Sem dúvida, que para Vidal, a passagem do plano bidimensional ao tridimensional, da fanzine para o espaço da galeria, representou uma intenção de ir mais fundo na sua reflexão e na sua relação directa com o observador.















Francisco Vidal - Projecto para mural, diário gráfico, 2005.

Quando perguntei ao artista a origem deste seu projecto, Francisco Vidal respondeu que «Em Coimbra aconteceu o fim de um desenho que comecei no segundo semestre de 2005, e que começou com as exposições colectivas em que participei. O trabalho que desenvolvi neste semestre deixou de estar tão colado ao registo diário (no meu simples diário gráfico) e passou a ser uma projecção deste nas paredes dos locais onde me exponho. Nas intervenções em que me senti mais feliz, o diário obrigou à existência de explosões (de tinta). Em situações menos felizes, poesia e flores ajudam-me a não frustrar a composição».
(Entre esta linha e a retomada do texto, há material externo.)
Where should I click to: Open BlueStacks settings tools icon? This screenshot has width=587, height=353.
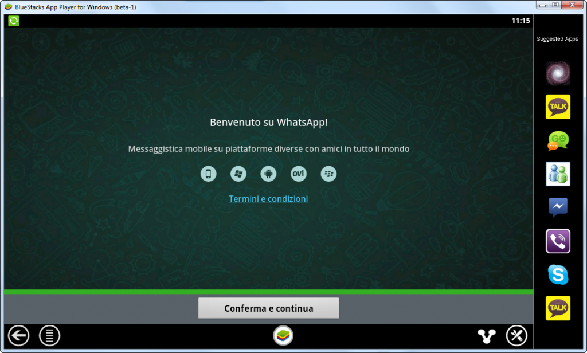point(516,335)
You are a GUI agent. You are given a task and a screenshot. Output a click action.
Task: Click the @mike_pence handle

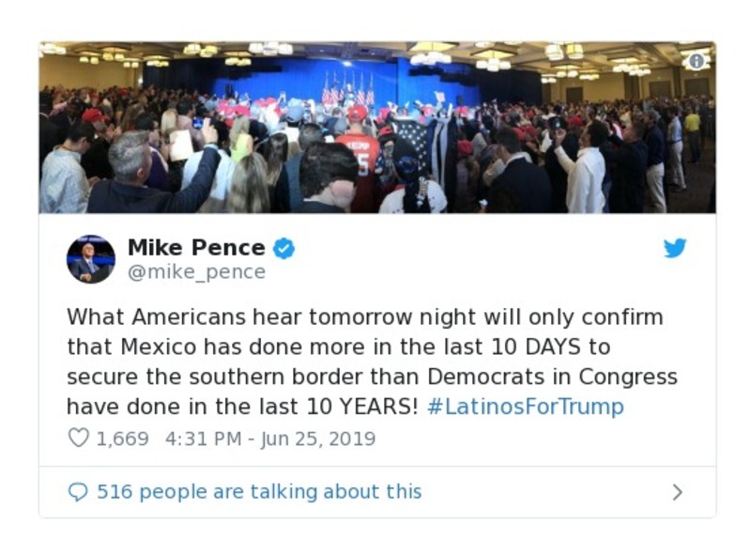[194, 272]
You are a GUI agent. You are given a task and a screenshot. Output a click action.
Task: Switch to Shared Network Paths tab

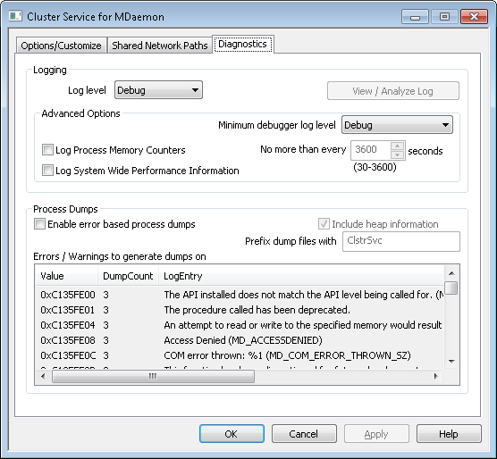[160, 46]
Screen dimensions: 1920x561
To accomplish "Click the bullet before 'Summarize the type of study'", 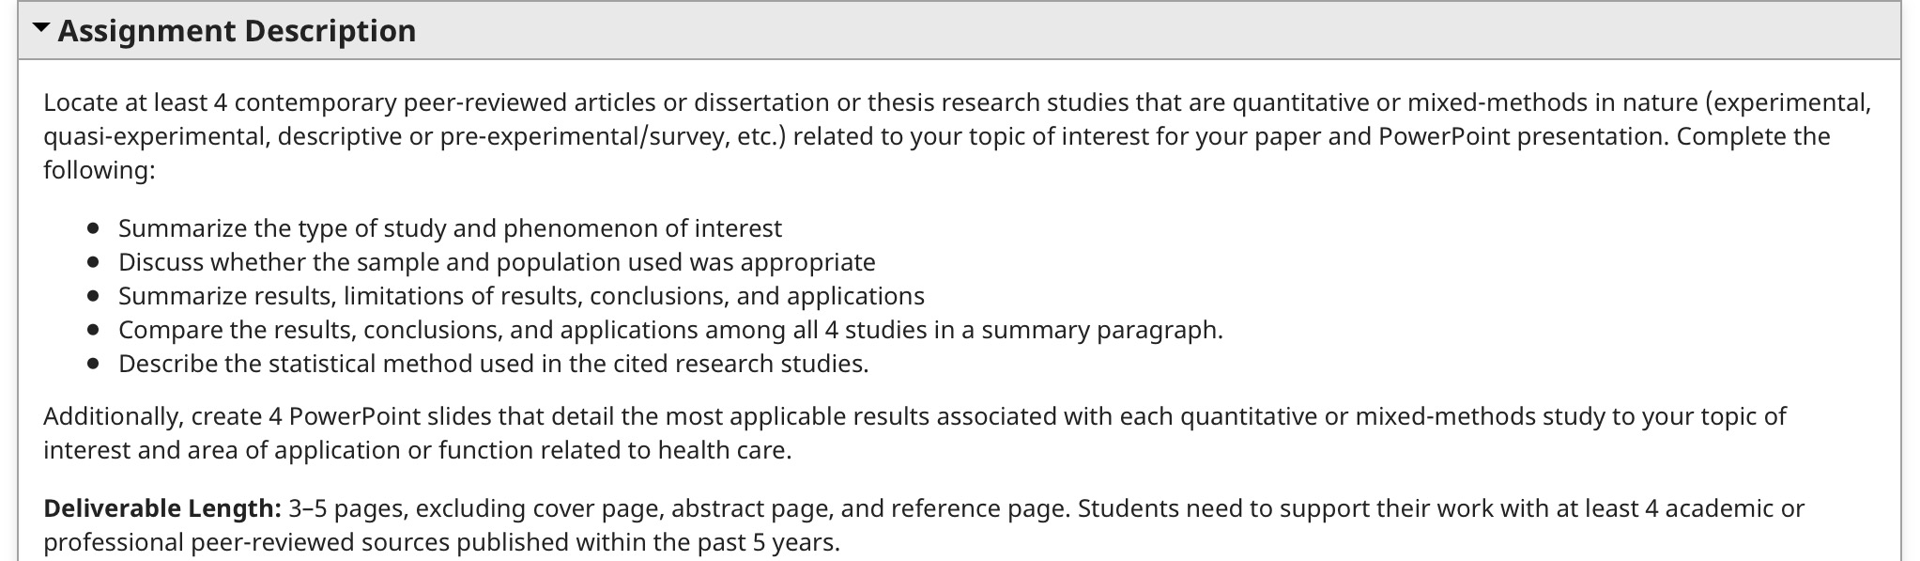I will (92, 228).
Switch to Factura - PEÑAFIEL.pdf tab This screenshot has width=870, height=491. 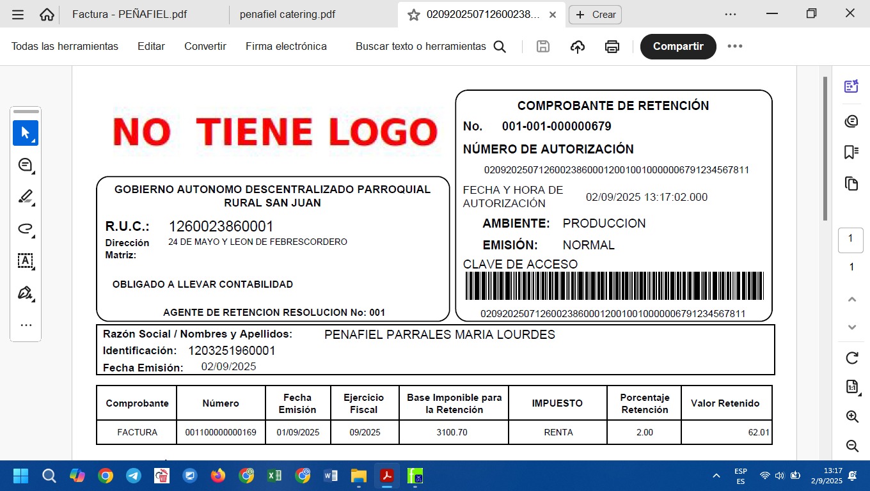pyautogui.click(x=129, y=14)
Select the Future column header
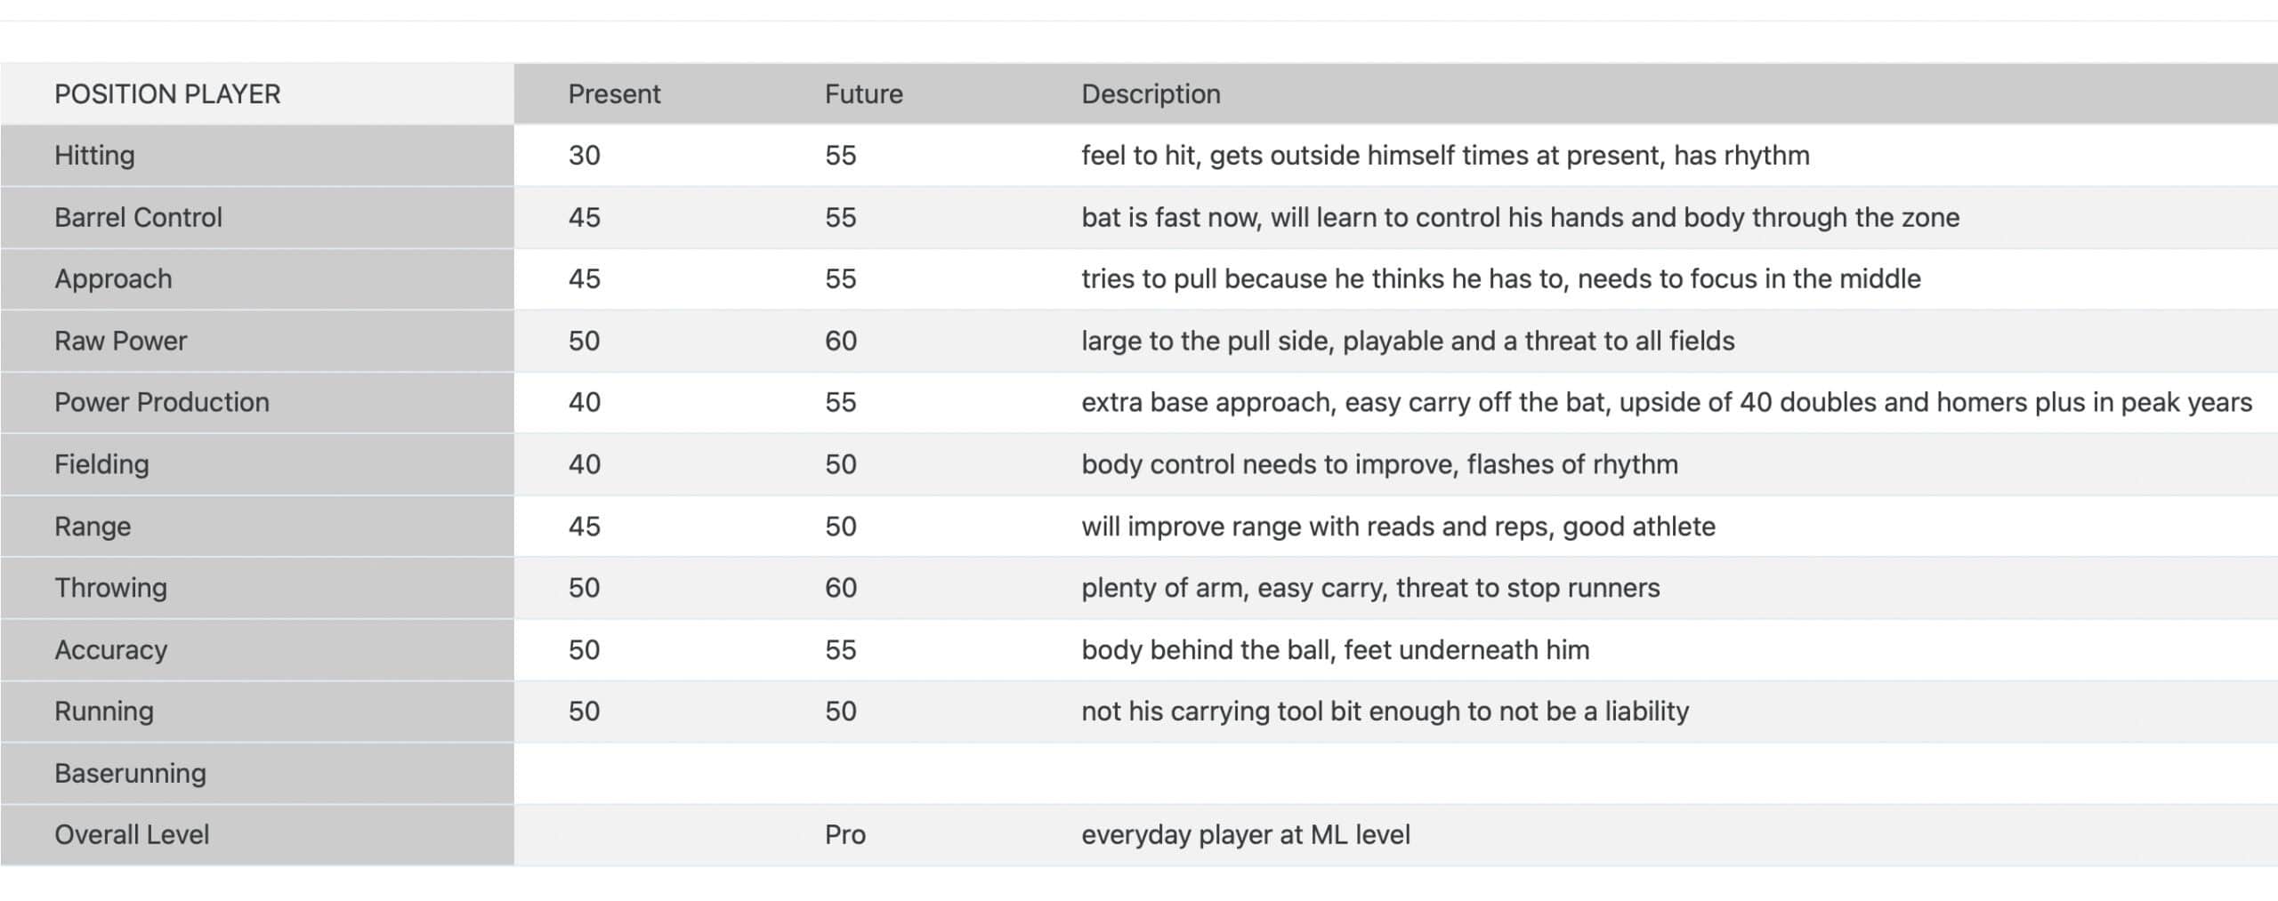Screen dimensions: 2278x901 point(863,94)
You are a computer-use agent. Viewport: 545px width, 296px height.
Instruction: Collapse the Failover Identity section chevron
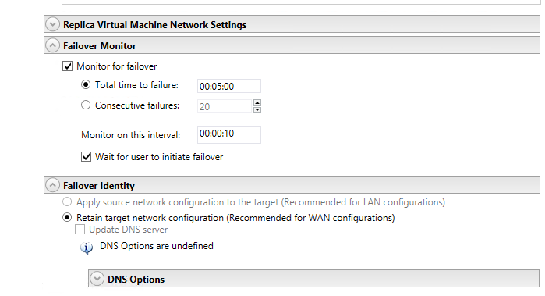52,185
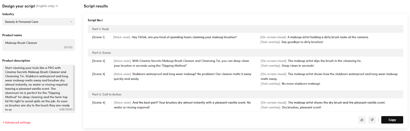The image size is (410, 131).
Task: Copy the generated script
Action: point(392,120)
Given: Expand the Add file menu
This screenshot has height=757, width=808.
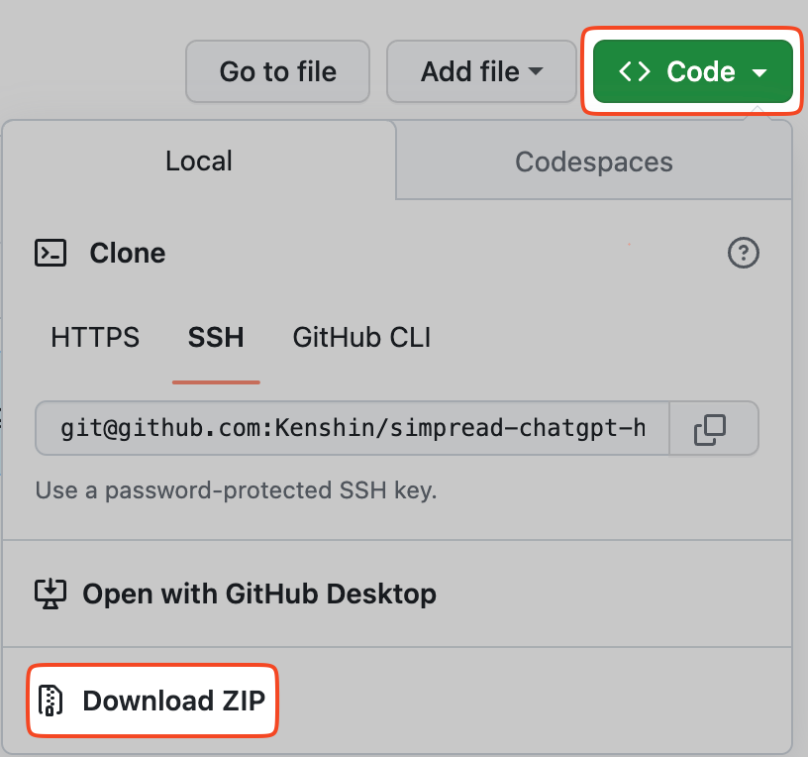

Com uma dimensão de cerca de 7m3 deparávamo-nos com um caos visual senão mesmo com uma composições caóticas onde o artista misturou múltiplos elementos e referentes visuais, desde tintas jorradas, pingadas e escorridas sobre cartões que forravam toda a área de intervenção, a baldes e outros recipientes, a papeis de origens várias, à reprodução em grandes dimensões do “Fado” de José Malhoa colado grosseiramente no chão, etc.

A variedade e quantidade de elementos visuais oferecidos é de tal ordem que as primeiras palavras que surgem na mente do observador são a de caos, excesso, ausência de vazio, etc. Esta intenção é comum a uma série de artistas contemporâneos nacionais e internacionais. Bastaria citar Carlos Bunga, o vencedor do Prémio EDP Novos Artistas em 2003, actualmente em exposição na Culturgest do Porto, Tomoko Takahashi, Artur Barrio, a “Anschool II” de Thomas Hirschhorn (que pode neste momento ser visto no Museu de Arte Contemporânea de Serralves) ou Jason Rhoades, cujas instalações se revestem desta metodologia “pastiche”.

















Carlos Bunga na Elba Benítez Galería
















Tomoko Takahashi -
Drawing Room installation 1998.



















Artur Barrio - Ruído, 2001.
















Thomas Hirschhorn - Altar to Raymond Carver. Vivre sa vie, Glasgow 2002.

















Jason Rhoades - Creation Myth 1998.


Subjacente à instalação de Vidal, e apesar do seu carácter aparentemente não linear, está uma atitude de nivelamento dos elementos simbólicos. A referência a Malhoa, a figuração “basquiatiana”, que a acumulação e repetição de diferentes formas, dizeres poéticos e símbolos, encerra, a negação de hierarquias simbólicas e espaciais, não são com certeza fruto do acaso. José Bragança de Miranda, num ensaio sobre a cultura hip-hop, faz referência à enorme “capacidade de recombinação”, “hibridização e mistura que caracteriza a cultura contemporânea” naquilo que ela poderá representar de condição pós-moderna. Como exemplo dessa hibridez aponta o nome de Basquiat em oposição ao de Andy Wahrol e consequentemente à cultura pop. Escreve: «O primeiro interrogava a vida, enquanto que Basquiat se enredava nas artes da vida. Para o primeiro os media eram o espaço, para Basquiat era a própria cidade»[2].

Francisco Vidal ao “expor-se”, enreda-se também nas artes da vida, envolvendo-se crítica, poética, social e politicamente numa fusão que constitui o seu olhar e que pretende criar um espaço concreto de reflexão para si e para os outros.